CuBr–ZnI(2) Combo-Catalysis for Mild Cu(I)–Cu(III) Switching and sp(2) C–H Activated Rapid Cyclization to Quinolines and Their Sugar-Based Chiral Analogues: A UV–Vis and XPS Study

[Image: see text] An unprecedented CuBr–ZnI(2) combo-catalyzed mild Cu(1)–Cu(III) switching activation of sp(2) C–H of highly electron-rich arenes is reported. Anilines, aldehydes, and terminal alkynes were rapidly coupled together at ambient temperature to construct a ubiquitous quinoline framework through cyclization of the C≡C bond.
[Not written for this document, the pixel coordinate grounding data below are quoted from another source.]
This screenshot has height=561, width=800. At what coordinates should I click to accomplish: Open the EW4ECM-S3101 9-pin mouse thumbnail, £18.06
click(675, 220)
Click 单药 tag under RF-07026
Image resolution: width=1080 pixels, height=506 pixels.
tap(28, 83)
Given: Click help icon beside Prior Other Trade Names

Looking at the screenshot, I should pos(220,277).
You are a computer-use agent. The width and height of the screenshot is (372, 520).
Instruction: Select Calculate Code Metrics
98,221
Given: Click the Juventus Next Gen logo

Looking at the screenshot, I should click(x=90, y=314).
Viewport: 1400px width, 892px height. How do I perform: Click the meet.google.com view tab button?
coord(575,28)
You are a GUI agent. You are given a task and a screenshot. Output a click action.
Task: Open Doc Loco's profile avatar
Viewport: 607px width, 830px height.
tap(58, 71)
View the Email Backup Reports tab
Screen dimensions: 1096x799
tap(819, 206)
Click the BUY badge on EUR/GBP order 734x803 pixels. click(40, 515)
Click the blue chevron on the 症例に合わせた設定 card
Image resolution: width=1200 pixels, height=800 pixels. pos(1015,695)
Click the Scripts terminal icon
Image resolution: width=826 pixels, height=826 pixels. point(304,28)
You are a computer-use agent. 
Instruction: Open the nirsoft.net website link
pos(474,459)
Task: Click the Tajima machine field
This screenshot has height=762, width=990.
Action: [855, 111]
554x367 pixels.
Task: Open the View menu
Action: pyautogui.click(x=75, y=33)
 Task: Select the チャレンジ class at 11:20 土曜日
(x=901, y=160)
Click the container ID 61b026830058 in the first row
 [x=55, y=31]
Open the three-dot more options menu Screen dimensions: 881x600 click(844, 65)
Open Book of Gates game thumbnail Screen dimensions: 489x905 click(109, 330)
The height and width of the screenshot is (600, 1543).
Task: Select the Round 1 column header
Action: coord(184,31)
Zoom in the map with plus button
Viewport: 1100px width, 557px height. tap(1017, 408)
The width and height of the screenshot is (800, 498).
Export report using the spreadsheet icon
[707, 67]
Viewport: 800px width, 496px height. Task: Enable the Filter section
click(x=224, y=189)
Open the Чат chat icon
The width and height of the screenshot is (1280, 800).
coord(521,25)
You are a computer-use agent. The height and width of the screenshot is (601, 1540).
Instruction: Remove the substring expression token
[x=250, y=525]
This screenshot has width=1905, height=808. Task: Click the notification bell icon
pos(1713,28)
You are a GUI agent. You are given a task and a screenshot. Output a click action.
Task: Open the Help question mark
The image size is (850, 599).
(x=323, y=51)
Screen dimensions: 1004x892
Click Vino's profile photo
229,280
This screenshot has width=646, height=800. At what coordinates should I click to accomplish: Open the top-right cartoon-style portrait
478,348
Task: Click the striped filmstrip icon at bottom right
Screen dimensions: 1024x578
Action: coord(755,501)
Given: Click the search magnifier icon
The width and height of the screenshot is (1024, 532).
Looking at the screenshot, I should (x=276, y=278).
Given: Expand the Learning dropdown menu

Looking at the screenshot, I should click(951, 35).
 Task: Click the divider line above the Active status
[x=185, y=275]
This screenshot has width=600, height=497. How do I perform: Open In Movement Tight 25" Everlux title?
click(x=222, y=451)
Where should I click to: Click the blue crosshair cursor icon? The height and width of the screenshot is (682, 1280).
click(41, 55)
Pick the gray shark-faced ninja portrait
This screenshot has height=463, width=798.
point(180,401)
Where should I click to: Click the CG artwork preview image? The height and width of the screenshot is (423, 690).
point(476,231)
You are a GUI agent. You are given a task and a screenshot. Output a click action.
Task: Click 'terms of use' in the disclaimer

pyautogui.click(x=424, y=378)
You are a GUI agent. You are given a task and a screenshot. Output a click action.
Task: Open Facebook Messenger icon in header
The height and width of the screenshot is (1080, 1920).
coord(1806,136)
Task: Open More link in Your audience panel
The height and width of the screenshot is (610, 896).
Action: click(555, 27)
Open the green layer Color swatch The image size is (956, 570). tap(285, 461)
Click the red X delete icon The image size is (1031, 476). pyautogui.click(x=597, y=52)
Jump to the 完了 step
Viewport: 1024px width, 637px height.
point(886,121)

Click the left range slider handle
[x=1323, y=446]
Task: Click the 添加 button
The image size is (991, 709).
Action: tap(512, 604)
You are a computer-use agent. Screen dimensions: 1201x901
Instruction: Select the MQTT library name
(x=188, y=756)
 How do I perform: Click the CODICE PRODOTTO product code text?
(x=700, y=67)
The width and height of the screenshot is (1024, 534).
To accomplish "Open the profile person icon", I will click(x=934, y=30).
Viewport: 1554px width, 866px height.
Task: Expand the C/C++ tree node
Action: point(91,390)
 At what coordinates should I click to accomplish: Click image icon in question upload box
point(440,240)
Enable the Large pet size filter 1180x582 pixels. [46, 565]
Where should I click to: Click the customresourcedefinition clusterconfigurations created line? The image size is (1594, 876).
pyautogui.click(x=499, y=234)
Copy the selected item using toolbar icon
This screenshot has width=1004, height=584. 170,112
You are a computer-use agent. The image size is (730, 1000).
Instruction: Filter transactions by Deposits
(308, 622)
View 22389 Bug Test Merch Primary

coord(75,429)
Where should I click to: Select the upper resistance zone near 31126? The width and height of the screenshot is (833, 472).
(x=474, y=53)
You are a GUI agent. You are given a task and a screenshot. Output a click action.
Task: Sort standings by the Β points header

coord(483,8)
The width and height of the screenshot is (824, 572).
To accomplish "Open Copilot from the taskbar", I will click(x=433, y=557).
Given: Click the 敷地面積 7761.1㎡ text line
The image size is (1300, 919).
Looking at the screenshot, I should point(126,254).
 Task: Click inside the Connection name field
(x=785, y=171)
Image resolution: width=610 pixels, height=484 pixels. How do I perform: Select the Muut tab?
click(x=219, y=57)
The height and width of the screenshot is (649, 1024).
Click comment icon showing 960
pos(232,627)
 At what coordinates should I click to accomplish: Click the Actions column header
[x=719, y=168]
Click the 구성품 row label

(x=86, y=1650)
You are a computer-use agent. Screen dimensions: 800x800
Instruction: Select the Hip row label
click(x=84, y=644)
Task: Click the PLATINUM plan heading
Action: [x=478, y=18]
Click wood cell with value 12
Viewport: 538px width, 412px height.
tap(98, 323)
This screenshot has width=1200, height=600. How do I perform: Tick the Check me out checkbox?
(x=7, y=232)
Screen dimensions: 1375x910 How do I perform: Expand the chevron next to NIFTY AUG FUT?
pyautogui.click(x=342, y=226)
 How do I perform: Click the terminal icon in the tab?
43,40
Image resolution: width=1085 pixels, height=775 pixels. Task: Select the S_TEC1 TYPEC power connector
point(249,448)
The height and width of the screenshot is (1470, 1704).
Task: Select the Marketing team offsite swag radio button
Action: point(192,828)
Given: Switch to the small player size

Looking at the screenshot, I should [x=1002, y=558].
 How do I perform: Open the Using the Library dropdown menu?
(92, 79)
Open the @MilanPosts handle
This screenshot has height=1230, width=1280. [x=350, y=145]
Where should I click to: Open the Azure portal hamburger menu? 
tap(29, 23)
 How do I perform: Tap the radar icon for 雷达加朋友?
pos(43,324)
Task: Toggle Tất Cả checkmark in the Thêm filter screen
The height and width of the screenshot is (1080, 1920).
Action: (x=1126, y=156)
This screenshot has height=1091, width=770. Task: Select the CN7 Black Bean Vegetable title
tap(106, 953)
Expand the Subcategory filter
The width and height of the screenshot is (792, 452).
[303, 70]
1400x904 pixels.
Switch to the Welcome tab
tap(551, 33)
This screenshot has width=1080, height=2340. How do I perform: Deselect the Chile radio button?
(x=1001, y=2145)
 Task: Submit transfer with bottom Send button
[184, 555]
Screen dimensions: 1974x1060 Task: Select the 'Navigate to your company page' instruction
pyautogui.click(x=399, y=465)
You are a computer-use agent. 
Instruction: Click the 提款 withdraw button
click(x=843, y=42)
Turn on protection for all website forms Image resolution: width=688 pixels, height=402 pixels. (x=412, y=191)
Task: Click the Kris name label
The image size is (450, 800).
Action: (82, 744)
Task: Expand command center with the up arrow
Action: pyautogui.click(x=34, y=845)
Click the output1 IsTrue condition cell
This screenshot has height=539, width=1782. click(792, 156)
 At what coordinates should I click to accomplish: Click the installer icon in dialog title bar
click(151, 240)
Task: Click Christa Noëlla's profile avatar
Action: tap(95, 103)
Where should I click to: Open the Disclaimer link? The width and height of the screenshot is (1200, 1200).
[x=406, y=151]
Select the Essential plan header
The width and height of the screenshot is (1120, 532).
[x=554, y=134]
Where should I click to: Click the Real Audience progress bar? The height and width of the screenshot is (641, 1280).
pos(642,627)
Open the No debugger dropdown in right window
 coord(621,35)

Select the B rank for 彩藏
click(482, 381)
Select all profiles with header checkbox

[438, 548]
This smart solvent-free strategy was exploited for the direct synthesis of valuable 4-substituted, 2,4-disubstituted, and thermally labile sugar-based chiral quinolines in good yields. In contrast to the frequently used imine–alkyne cyclization reaction, this uncommonly mild Cu(I)–Cu(III) combo-catalysis for a rapid three-component cyclization is expected to proceed through the formation of a flexible propargyl amine intermediate, which provides a Cu(I)-procatalyst for rapid sp(2) C–H activation with cyclization involving transient Cu(III) species. The in situ generation of transient Cu(III) species was confirmed through online ultraviolet–visible spectroscopy (UV–vis), electrospray ionization mass spectrometry (ESI-MS), and X-ray photoelectron spectroscopy (XPS) analyses.